Encargo 1 — Duplica sin cambios las entradas, empezando por la primera línea y terminando con la línea que contiene "pos(171,61)", ambas incluidas.

Fragmento proporcionado —
┌──

A menudo, si no siempre; la santidad y la laboriosidad de un individuo tienen sus raíces más profundas en la familia, donde se enfrentan con fe y amor todas las fatigas y sufrimientos. Y solamente Dios sabe cuanto de todo esto debió afrontar el matrimonio Scalabrini para criar y ubicar a sus ocho hijos. A los tres primeros, en efecto, se les agregaron otros cinco: María Magdalena, Josefina Jacinta, Pedro, Ángel y Luisa.

Papá Luis; a quien el hijo Obispo un día describirá como un “antiguo patriarca, lleno de fe y esperanza en Dios”; a los 34 años había dado, más que un heredero a sí mismo, un nuevo cristiano a Dios y a la Iglesia. Será él, dieciocho años después, quien escribirá al Vicario Capitular de Como, solicitando que su hijo Juan Bautista, fuera admitido en el seminario filosófico de San Abundio. El tendrá la gloria de ver al propio hijo Obispo; en efecto, morirá sólo algunos meses después de la consagración episcopal, murmurando el “Nunc dimittis” de los justos.

└──

Datos de entrada —
┌──

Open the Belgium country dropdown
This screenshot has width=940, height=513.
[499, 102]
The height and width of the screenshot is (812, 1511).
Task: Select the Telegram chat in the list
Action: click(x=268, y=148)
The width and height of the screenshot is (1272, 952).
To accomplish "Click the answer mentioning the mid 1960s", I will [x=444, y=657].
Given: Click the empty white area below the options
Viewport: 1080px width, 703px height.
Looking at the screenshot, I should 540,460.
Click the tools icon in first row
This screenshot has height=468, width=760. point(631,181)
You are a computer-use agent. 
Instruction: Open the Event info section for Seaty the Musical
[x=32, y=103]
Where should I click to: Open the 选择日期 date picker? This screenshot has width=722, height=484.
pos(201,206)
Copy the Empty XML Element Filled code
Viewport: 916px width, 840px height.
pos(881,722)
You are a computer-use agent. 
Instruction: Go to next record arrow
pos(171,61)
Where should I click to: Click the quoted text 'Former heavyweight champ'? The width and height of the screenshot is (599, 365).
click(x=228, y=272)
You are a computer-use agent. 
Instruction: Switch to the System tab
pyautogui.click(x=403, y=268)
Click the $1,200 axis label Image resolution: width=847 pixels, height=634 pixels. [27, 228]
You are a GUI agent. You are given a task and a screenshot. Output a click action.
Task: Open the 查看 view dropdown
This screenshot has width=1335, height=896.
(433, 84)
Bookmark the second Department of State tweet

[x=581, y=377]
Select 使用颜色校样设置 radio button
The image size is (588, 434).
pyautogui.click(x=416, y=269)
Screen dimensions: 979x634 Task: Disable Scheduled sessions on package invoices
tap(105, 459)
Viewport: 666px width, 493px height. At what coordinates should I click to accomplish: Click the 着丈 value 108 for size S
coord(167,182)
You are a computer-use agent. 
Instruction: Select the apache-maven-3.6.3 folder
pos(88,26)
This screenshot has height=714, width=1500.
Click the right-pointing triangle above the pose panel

└──

Encargo 2 — Escribe la siguiente parte del fragmento sobre la familia Scalabrini, justo a continuación de su última oración.

Respuesta 1 —
Open the Belgium country dropdown
This screenshot has width=940, height=513.
[499, 102]
The height and width of the screenshot is (812, 1511).
Task: Select the Telegram chat in the list
Action: click(x=268, y=148)
The width and height of the screenshot is (1272, 952).
To accomplish "Click the answer mentioning the mid 1960s", I will [x=444, y=657].
Given: Click the empty white area below the options
Viewport: 1080px width, 703px height.
Looking at the screenshot, I should 540,460.
Click the tools icon in first row
This screenshot has height=468, width=760. point(631,181)
You are a computer-use agent. 
Instruction: Open the Event info section for Seaty the Musical
[x=32, y=103]
Where should I click to: Open the 选择日期 date picker? This screenshot has width=722, height=484.
pos(201,206)
Copy the Empty XML Element Filled code
Viewport: 916px width, 840px height.
pos(881,722)
You are a computer-use agent. 
Instruction: Go to next record arrow
pos(171,61)

Respuesta 2 —
Hacia su mamá Colomba, mujer profundamente pía y generosa, Scalabrini siempre demostró una grande y tierna veneración. Un día manifestará confidencialmente haber aprendido precisamente sobre el regazo materno aquella devoción al Crucifijo que será una característica de su espiritualidad; así como recordará que era siempre la mamá, todas las noches, quien reunía a la familia entera para el rezo del Santo Rosario. Agradecido por la educación recibida, Scalabrini le dedicará su Pequeño Catecismo, publicado en 1875, décimo aniversario de su muerte.

Pero da la impresión que Mamá Colomba fue más allá de su deber educativo, porque, como sucede a menudo con las madres de los sacerdotes, ella parecía compartir la vocación del hijo. Porque un día Juan Bautista, apenas ordenado sacerdote y deseoso de empuñar el Crucifijo del misionero, se pondrá de rodillas ante ella, como frente al más autorizado de los Obispos, y obtendrá entre lágrimas su asentimiento y bendición. Sueño misionero que, como veremos, no pudo realizar.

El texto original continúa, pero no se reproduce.